Note.—Since this work has been in press, at the annual meeting of the British Association, August 8, 1894, Lord Salisbury, the President, delivered a powerful and lucid address on the present status of scientific knowledge and its limitations. With reference to the antiquity of the earth we quote the following: “It is evident, from the increase of heat as we descend into the earth, that the earth is cooling, and we know, by experiment within certain wide limits, the rate at which its substances—the matters of which it is constituted—are found to cool. It follows that we can approximately calculate how hot it was so many million years ago; but if at any time it was hotter at the surface by fifty degrees Fahrenheit than it is now, life would then have been impossible upon the planet, and, therefore, we can without much difficulty fix a date before which organic life on earth cannot have existed. Basing himself on these considerations, Lord Kelvin limited the period of organic life upon the earth to a hundred million years, and Professor Tait, in a still more penurious spirit, cut that hundred down to ten.” If a period of anything like ten million years, even, has been requisite to cool the earth’s surface only fifty degrees in temperature, what time must have elapsed since the terrestrial globe had a temperature high enough to effect the difficult chemical combinations of many of the elements which compose its structure?
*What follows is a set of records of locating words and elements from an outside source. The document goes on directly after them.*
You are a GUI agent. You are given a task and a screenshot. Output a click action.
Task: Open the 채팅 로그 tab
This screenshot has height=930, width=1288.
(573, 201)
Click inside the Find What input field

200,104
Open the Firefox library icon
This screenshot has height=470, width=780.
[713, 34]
And even this must have been far less than the vast cycles of time during which original consolidation was effected. Through all these ages the sun must have been pouring out his radiant energy at at least his present rate. Radiation of heat from the earth may have been relatively less rapid from a denser carbon-laden atmosphere in times past than at present, but it never could have been more so. The whole address cited is, indeed, strongly corroborative of the facts upon which the present work is based.